Supplied passage
+===+
Rah-e Sabz also writes that four members of the "deviant current" --- a term often used for allies of Ahmadinejad --- have been sentenced to prison terms of 2 to 10 years and lashes for financial fraud in the Aras and Arvand Free Trade Areas.
Raisdana was arrested in December 2010 after he criticised the Government"s subsidy cuts plan, which had just been launched, in an interview with BBC Persian.
Mohammad Reza Motamednia, a senior regime official in the 1980s, has ended a 42-day hunger strike in prison after receiving a message from the detained opposition figure Mir Hossein Mousavi.
We reported yesterday that Mousavi's note, sent from his 15-month house arrest, to Motamednia --- his aide when Mousavi was Prime Minister in the late 1980s --- had been blocked by security forces.
0604 GMT: Ahmadinejad Watch. We have often noted outspoken MP Ali Motahari's outspoken criticism of President Ahmadinejad and the Government over political and economic. Indeed, this weekend Motahari went farther in his targets, alleging that the Revolutionary Guards were involved in manipulation of this spring's Parliamentary elections.
+===+
Collected data:
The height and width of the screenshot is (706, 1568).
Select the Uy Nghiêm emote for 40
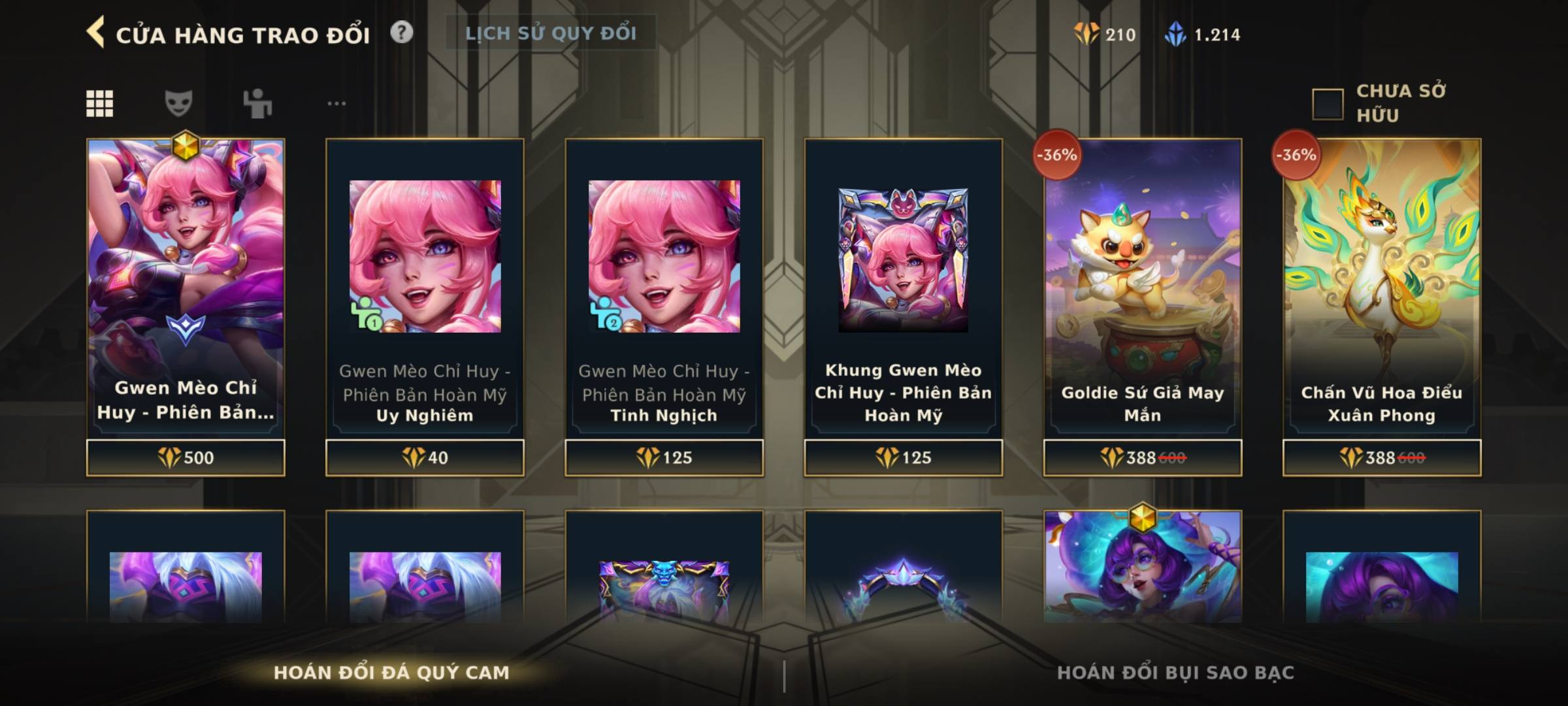click(x=425, y=307)
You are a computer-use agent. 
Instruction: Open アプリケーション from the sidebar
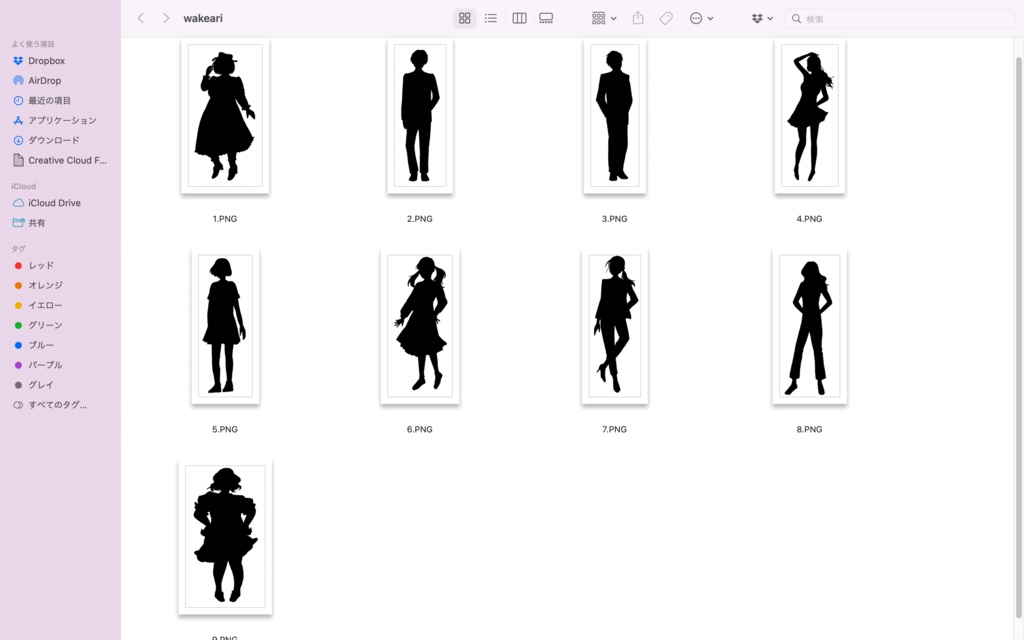point(56,120)
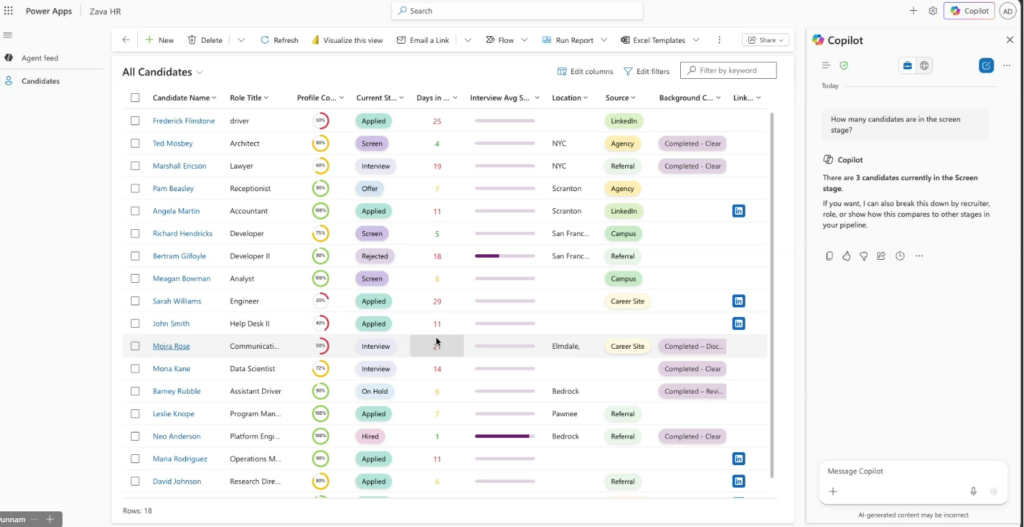The height and width of the screenshot is (527, 1024).
Task: Expand the Run Report dropdown arrow
Action: [x=603, y=40]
+===+
Task 1
According to the Iran news excerpt, how many days did Mohammad Reza Motamednia's hunger strike last?
Task 2
Copy the Iran news excerpt word for word from "Mohammad Reza Motamednia, a" to "spring's Parliamentary elections.".
Task 3
Resume the Iran news excerpt, picking up after its final sentence.

Answer area 1
42 days

Answer area 2
Mohammad Reza Motamednia, a senior regime official in the 1980s, has ended a 42-day hunger strike in prison after receiving a message from the detained opposition figure Mir Hossein Mousavi.
We reported yesterday that Mousavi's note, sent from his 15-month house arrest, to Motamednia --- his aide when Mousavi was Prime Minister in the late 1980s --- had been blocked by security forces.
0604 GMT: Ahmadinejad Watch. We have often noted outspoken MP Ali Motahari's outspoken criticism of President Ahmadinejad and the Government over political and economic. Indeed, this weekend Motahari went farther in his targets, alleging that the Revolutionary Guards were involved in manipulation of this spring's Parliamentary elections.

Answer area 3
Fars, meanwhile, claims a different type of challenge by Motahari to Ahmadinejad --- the MP, chiding the President for failing to support an Islamic dress code for women, said Ahmadinejad should follow his Presidency by opening nightclubs: "The situation of the veil is tragic....thanks to the apparent and hidden encouragement by the President."
Motahari continued that Ahmadinejad and his Chief of Staff, Esfandiar Rahim Mashai] have promoted a situation in which girls now "wear trousers, and coats that don't cover the knees....They have actually allowed sexual provocation...and now, they should think of opening nightclubs and cabarets."
The pro-Ahmadinejad daily Iran has responded by calling Motahari and other critics "lunatics", presenting the MP as the owner of a cabaret.
0427 GMT: Nuclear Watch. Today's story to monitor is the visit of International Atomic Energy Agency head Yukiya Amano and two of his top officials to Tehran.
Amano's talks with Iranian officials come two days before Tehran sits down in Baghdad for formal discussions with the 5+1 Powers (US, UK, France, Russia, China, and Germany) on Iran's nuclear programme. Equally important, it comes after a week after technical conversations between the IAEA and an Iranian delegation that appear to have gone well.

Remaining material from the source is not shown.